[Start of section]
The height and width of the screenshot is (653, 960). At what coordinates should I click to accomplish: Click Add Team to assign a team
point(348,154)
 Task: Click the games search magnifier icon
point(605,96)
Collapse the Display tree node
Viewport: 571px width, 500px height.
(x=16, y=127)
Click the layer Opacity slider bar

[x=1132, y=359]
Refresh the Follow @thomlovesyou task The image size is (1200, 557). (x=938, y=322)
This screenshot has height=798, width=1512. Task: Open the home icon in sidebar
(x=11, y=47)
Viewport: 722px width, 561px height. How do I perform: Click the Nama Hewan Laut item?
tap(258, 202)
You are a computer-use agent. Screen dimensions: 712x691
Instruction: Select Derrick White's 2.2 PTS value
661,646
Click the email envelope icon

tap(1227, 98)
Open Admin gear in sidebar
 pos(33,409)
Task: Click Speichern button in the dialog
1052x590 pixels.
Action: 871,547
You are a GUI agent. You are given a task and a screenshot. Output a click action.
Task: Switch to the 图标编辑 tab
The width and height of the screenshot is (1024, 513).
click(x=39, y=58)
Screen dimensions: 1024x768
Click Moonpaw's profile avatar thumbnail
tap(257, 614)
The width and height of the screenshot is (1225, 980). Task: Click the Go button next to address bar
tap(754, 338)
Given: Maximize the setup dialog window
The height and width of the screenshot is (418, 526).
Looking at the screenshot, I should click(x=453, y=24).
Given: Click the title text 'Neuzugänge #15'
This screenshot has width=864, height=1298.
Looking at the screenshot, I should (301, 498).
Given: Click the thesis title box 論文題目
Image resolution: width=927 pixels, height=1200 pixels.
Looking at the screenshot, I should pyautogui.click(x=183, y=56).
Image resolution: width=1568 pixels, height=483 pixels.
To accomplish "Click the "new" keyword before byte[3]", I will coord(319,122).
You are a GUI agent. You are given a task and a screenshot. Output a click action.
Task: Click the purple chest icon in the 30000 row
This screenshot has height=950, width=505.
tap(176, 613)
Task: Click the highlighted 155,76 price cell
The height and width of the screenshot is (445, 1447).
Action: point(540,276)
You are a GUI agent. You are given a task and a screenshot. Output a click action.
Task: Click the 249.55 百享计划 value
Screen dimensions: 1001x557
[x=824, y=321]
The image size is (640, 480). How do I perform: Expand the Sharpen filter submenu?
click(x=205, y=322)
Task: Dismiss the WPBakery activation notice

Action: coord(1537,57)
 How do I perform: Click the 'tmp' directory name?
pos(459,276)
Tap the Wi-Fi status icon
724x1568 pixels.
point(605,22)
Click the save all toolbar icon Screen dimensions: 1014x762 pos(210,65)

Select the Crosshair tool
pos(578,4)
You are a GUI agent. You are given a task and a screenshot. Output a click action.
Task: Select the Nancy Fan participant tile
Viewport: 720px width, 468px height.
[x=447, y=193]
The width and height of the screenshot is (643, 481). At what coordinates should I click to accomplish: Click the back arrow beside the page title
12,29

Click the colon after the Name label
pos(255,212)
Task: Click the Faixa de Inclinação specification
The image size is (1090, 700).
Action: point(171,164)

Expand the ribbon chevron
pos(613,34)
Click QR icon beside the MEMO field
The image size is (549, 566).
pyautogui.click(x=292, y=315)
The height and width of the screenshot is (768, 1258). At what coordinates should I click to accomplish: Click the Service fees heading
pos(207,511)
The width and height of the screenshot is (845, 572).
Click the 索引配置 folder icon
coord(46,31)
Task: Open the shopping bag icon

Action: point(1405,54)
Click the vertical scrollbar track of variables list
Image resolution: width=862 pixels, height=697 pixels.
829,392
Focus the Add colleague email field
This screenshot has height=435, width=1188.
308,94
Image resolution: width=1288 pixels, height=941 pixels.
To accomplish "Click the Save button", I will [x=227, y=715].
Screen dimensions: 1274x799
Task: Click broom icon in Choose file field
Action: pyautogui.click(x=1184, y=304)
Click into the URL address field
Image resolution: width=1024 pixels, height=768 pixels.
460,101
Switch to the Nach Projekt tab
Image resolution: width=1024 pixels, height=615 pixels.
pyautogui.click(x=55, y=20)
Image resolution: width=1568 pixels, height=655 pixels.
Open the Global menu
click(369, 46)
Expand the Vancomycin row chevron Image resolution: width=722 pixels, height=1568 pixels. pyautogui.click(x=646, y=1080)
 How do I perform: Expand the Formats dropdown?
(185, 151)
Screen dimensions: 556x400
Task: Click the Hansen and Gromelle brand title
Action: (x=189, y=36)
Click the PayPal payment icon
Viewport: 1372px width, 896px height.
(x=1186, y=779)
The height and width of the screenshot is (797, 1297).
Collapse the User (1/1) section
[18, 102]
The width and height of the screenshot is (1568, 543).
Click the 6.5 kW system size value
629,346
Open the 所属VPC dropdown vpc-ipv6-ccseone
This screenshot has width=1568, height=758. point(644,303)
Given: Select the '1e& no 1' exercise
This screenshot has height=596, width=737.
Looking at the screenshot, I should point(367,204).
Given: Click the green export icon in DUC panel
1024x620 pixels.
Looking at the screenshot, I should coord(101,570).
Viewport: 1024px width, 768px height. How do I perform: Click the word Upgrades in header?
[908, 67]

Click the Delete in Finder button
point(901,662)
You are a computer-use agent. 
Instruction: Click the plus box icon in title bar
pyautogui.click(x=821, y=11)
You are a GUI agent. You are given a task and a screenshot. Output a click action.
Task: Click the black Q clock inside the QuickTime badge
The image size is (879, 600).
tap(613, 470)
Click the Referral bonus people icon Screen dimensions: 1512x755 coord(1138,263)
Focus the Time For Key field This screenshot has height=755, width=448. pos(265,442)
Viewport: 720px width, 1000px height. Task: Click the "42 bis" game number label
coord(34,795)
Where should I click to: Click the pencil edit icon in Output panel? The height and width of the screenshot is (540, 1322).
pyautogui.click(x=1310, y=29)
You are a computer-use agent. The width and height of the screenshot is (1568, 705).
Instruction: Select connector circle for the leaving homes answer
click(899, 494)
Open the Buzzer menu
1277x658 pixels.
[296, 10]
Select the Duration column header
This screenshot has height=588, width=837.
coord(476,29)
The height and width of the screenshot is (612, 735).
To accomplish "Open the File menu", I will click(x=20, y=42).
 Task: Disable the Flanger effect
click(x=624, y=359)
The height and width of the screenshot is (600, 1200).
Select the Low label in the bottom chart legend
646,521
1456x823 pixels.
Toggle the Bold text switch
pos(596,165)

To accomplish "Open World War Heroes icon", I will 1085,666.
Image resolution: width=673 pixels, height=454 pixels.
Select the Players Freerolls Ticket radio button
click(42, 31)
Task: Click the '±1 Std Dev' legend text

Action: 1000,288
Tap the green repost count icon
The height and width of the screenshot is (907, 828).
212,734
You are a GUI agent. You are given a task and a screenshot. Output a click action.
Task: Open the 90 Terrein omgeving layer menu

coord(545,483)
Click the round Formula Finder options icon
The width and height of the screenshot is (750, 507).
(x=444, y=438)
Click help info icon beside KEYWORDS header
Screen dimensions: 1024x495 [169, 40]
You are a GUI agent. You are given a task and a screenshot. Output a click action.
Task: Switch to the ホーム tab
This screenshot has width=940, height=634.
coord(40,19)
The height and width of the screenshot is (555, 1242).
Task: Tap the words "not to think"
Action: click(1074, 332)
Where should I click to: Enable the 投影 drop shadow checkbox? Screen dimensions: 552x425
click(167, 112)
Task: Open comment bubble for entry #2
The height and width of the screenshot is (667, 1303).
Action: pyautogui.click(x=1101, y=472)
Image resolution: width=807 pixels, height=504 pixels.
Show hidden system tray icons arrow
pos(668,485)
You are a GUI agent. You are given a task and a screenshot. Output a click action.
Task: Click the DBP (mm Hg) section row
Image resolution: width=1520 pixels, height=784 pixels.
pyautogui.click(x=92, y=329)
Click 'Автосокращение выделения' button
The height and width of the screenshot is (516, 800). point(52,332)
[End of section]
● **TASK DETAILS**: Pull out every line in the material above where "Focus" occurs.

● **EXERCISE SOLUTION**:
Focus the Add colleague email field
Focus the Time For Key field This screenshot has height=755, width=448. pos(265,442)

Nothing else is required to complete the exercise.